### The task
Reproduce, please, the line that holds "Task: Click the print icon in the header" and all later lines through the end of the entries below, exactly; omit pictures.

%%

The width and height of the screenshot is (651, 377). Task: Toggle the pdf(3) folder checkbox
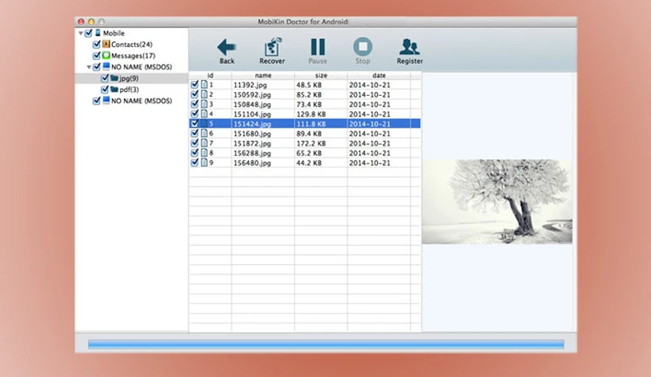(x=105, y=90)
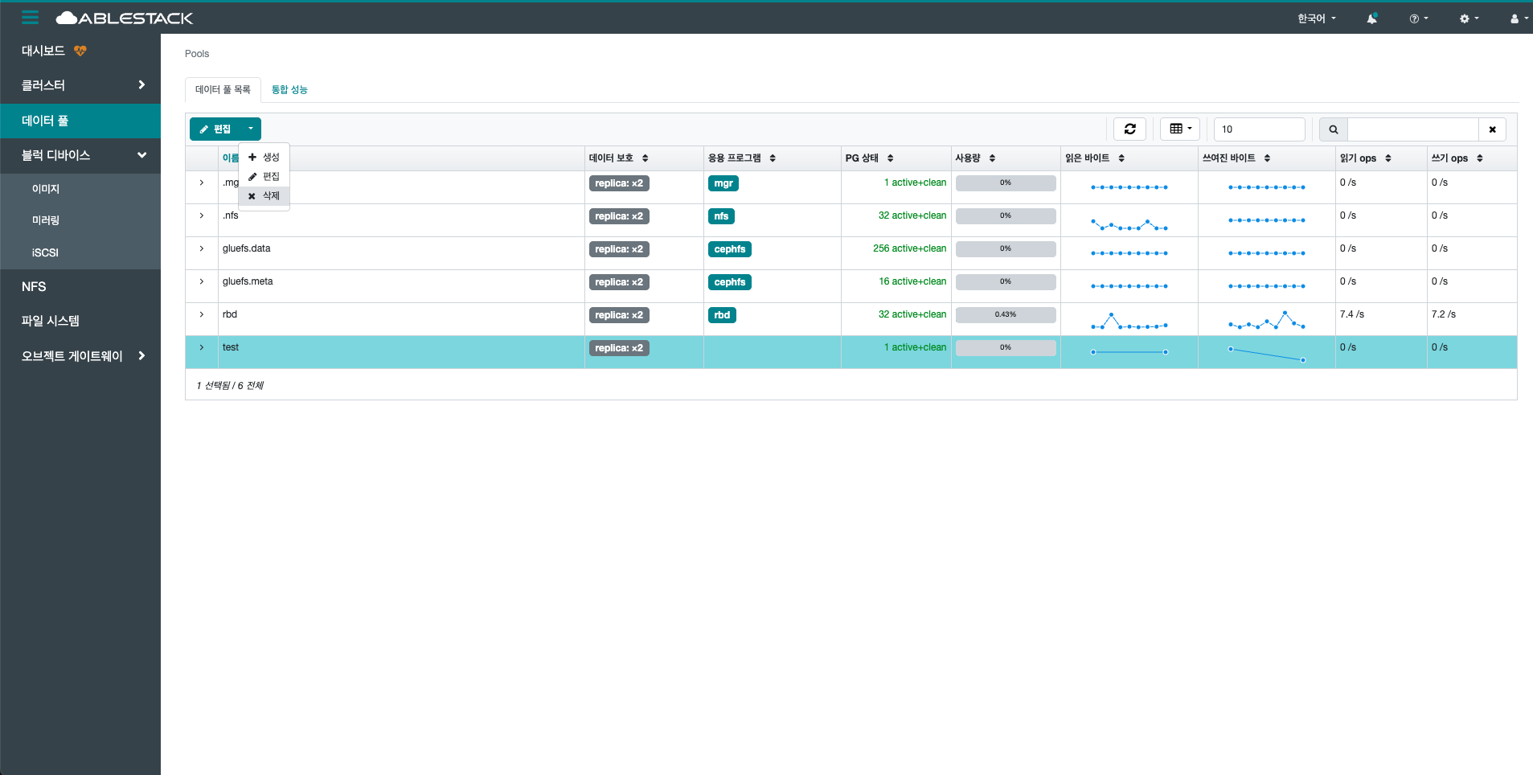Screen dimensions: 1533x775
Task: Expand the rbd pool row details
Action: pyautogui.click(x=202, y=314)
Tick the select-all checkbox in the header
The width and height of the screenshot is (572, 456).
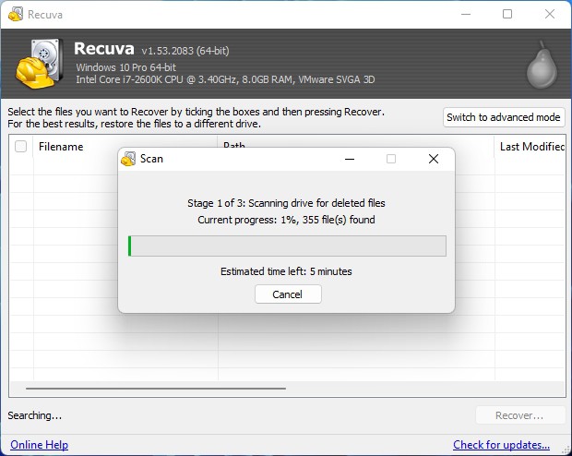click(21, 147)
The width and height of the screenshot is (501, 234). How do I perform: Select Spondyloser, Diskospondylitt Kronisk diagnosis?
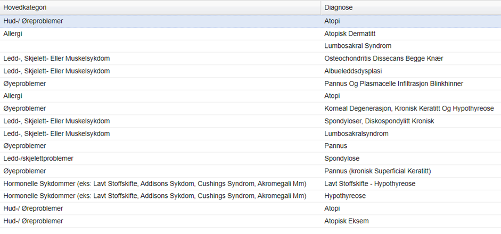point(379,121)
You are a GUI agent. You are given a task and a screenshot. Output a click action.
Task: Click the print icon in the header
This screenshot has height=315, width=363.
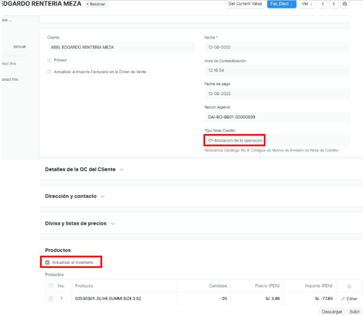[345, 4]
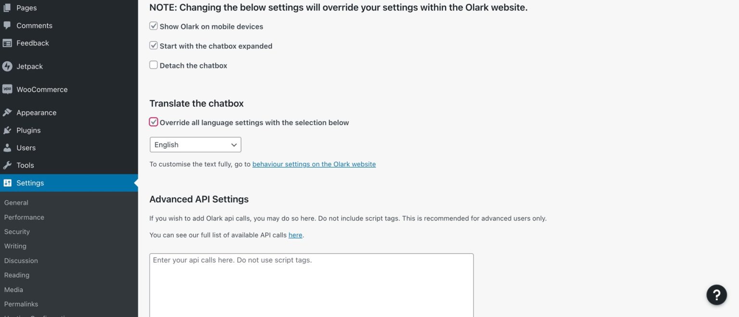Select the Tools wrench icon
The image size is (739, 317).
(7, 165)
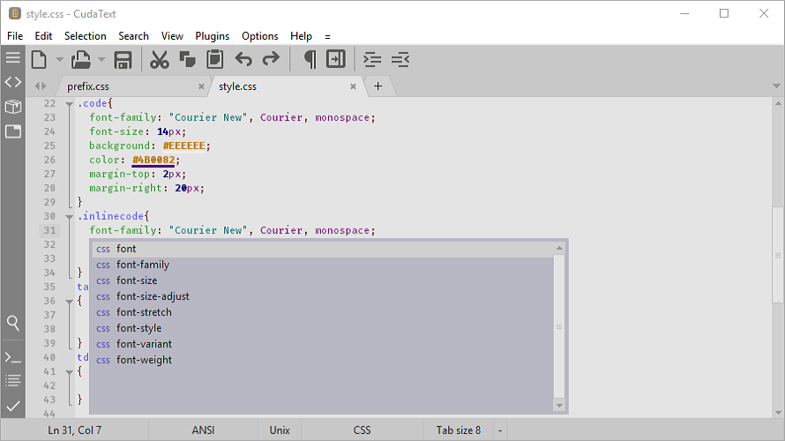Click the underlined #4B0082 color value
The height and width of the screenshot is (441, 785).
click(154, 160)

%%

### Result
Task: Click the print icon in the header
This screenshot has height=315, width=363.
[345, 4]
Select the Tools wrench icon
The image size is (739, 317).
(7, 165)
Click the underlined #4B0082 color value
The height and width of the screenshot is (441, 785).
click(154, 160)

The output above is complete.